Although she gave a written statement to the police indicating

she and her husband were arguing and the shooting was intentional, at

trial Tammy testified appellant was unloading his pistol when the shooting

occurred. Contrary to her written statement, Tammy denied appellant

threatened to "blow [her] brains out," denied he struck her in the face,

denied pleading with appellant not to touch her while she held Fuschia,

and denied she left her home to telephone the police. She testified she did

not remember giving a statement to the police.

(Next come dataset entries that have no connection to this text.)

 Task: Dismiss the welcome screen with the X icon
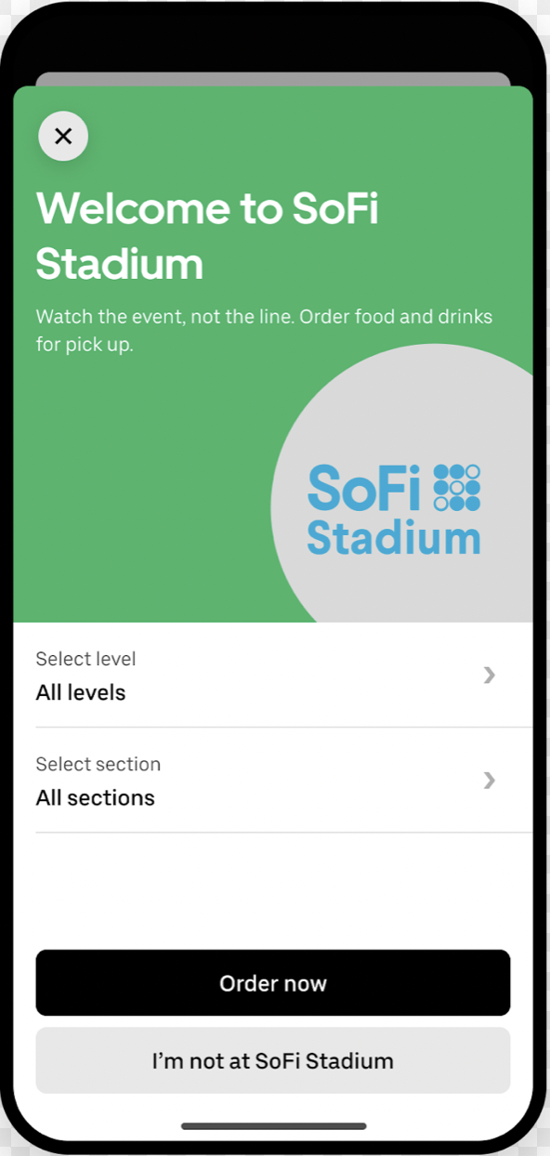(63, 136)
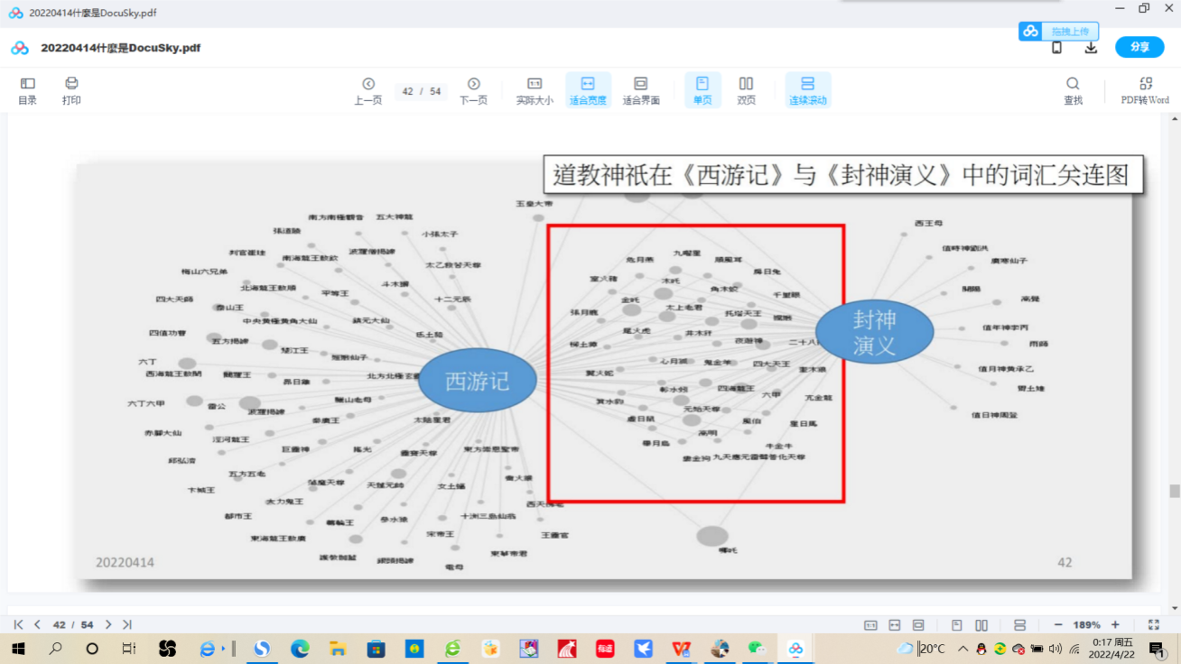Click the mobile phone icon in header
The height and width of the screenshot is (664, 1181).
pyautogui.click(x=1056, y=48)
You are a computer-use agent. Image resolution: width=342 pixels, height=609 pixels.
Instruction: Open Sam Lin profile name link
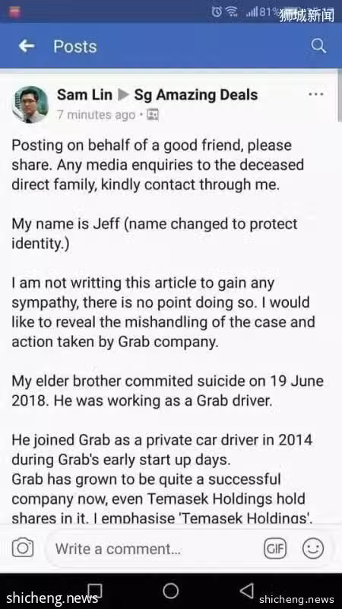[84, 94]
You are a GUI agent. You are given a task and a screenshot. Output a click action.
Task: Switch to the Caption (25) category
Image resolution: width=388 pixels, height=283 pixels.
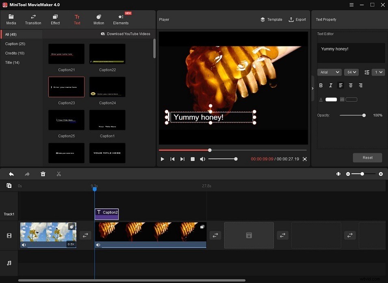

Three hours after the shooting, Curtis Weathersbee gave the

following statement:

On 10-15 (sic) -96 1 was in [appellant's] house, watching a

football, the football game. Earlier [Tammy and appellant]

were having a verbal confrontation because she went to her

cousin's house and stayed too long. He was explaining that

she should not be gone from the baby that long because the

baby was sick. While raving at her he was constantly

threatening her that he would shoot her head off, shoot her in

the face.

As he told her that he was approaching the bedroom to get a

pistol. He stood in the kitchen, with the pistol beside him, just

wobbling from left to right with an angry look on his face.

That is when the pistol went off. After that he went and put

the pistol back in the bedroom. He came back out and was

pacing the floor constantly. threatening her. Tammy grabbed

her baby and said, 'oh, Lord, let me get up and go.'

By the time she got at the car trying to leave, that is when he

left out the door with the pistol. The door slammed shut. I

heard Tammy holler. I was praying that it would not happen.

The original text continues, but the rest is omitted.